For one, they met exactly a year ago (to the day). This is their idea of celebrating their one-year anniversary as boyfriend and girlfriend, by getting married. I thought that during my lifetime I had been the one with all the crazy stunts and sanity-defying leaps of faith, but I sat there on my pew and had to be humbled by the acts unfolding before me. Our best guy friend standing up to translate the vows for the groom, then him reading his part in the most broken spanish I have heard since the original Zorro show (of course they were trying to make it sound like mispronounced English, but to hell with that, this is MY analogy). When it was over, as we all walked down the hallway and out the door, I still wondered exactly what it all meant. My best friend is married? Actually married? And she's moving... TO JAPAN??

I'm not daring, I'm not adventurous, I'm a freaking n00b compared to these two. Yes, I do question their common sense in making such a hurried desicion, but at the same time it makes me think about the things I've done and have considered so daring... namely that ancient engagement to a guy I never met. Daring? ha! It might have been, had I stuck around long enough to actually meet the guy... but there has always been a way out of everything uncomfortable for me. Back then it was the trip to Vallarta. Served a double purpose too, to get away from my family problems, and at the same time, from an engagement I wasn't totally happy with. It worked on both counts... then there was the OTHER engagement... also cut short because the guy was too overbearing in his intentions (mild mannered, sweet guy, love ya lots, but I'm not getting any younger and I have to get married NOW!). So then I came back home, broke THAT off too. Both of these have been ringless engagements, to men my family never even met. Then again... there are some things you just can't fake, and the kind of commitment it takes to unite yourself to a single person must be one of them.

Back to the wedding... the reception was all anyone could have hoped for. Boleros to greet the guests, a round of cumbias to get everyone on the dance floor, then an hour of mariachi music over dinner, and rounding everything up, a great round of everything popular and irresistibly dance-able from the last 5 decades. My heels made it through the first round. Slippers came out afterwads (yes, I think of these things beforehand). Took lots of pictures of my friends and the bride and groom. His parents were aparently ecstatic, they flailed around the dance floor with an enthusiasm that more than made up for their lack of grace or experience in flailing around to cumbias. Enrique tore up the dance floor and made us all see the truth behind his famous non-sequitur: "I CAN CURE THIS WITH WHISKEY!!". I also got some pics of my brother and L. wearing my wrap over their heads and holding my bouquet.

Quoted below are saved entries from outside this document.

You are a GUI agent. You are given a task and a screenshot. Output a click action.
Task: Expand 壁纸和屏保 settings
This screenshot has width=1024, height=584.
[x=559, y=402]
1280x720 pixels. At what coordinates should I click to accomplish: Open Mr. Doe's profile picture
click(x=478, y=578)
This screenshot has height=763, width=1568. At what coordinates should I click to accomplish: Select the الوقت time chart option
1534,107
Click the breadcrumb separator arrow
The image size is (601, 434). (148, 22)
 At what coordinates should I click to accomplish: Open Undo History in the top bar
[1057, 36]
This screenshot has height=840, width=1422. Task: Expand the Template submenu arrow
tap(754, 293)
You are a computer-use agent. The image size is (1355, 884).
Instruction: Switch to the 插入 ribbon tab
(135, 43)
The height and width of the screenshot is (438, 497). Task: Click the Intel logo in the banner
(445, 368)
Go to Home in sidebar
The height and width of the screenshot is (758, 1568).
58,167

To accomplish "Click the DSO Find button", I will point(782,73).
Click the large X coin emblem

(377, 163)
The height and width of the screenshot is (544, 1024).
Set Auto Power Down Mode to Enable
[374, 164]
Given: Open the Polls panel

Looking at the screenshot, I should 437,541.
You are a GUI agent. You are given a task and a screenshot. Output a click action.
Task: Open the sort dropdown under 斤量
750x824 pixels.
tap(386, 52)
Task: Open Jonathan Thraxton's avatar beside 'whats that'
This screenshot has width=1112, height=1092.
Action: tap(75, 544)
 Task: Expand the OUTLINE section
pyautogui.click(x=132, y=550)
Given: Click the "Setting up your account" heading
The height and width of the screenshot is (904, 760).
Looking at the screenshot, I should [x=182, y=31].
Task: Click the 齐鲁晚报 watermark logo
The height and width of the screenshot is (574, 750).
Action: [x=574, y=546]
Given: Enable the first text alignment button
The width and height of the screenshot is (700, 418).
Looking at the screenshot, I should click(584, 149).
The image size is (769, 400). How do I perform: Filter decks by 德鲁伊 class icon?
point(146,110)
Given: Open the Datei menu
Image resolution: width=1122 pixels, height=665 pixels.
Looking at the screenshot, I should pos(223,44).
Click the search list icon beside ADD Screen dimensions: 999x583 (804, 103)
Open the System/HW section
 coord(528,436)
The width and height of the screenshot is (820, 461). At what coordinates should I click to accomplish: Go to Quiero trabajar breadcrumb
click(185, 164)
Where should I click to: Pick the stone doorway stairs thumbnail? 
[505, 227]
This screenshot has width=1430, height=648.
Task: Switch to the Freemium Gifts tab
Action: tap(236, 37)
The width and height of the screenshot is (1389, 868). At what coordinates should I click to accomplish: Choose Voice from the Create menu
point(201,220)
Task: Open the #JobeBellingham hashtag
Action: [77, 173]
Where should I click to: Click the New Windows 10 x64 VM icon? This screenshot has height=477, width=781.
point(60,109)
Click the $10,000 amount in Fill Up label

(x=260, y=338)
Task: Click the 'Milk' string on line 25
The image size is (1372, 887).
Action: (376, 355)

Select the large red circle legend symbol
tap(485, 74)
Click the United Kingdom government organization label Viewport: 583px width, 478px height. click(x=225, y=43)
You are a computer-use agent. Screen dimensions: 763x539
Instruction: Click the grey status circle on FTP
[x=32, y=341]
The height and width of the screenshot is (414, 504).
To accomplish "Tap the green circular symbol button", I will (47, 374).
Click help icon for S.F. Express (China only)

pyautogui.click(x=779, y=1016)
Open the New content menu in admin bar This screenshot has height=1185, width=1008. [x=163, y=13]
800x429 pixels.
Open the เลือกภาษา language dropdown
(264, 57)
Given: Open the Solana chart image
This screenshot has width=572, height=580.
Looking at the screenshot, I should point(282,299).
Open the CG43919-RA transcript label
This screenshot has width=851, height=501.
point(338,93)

As for the bride and groom themselves, well... it was a sight... the whole thing has read like something out of a story... novel... book... something. And the reception could be no exception. They didn't seem to care two hoots about the world around them. When they danced, they were on their own. It really, really made me wonder... what truth could there be to the lesson these people who want something and just go for it convey? Then again... how often is it that two people fervently wish for the same thing?... this second question might be more on-target. We've all been brought up to think sensible, follow an unwritten set of rules for living well, and adjusting to anything that does not suit said rules. Falling in love with someone on the other side of the globe might have broken a rule... getting engaged to said person after three months might have well been another... but how often do the two people involved in a story like this really REALLY want the same thing? And in wanting the same thing could very well lie the will to do everything it takes to make things work no matter what.

I didn't write on the guest book until the end of the reception. I wrote down "take care, and listen to each other always. For good times and bad, you will always have each other. Please learn to value and treasure everything this means." Then I left with my family, came home, read a couple dozen pages of Battle Royale, and went to sleep. I went to sleep still wondering about what makes things work. Feeling a bit afraid that doing everything by the book might entail a bigger dissapointment when things don't go as planned.

Then I stopped thinking. After all, this isn't about me.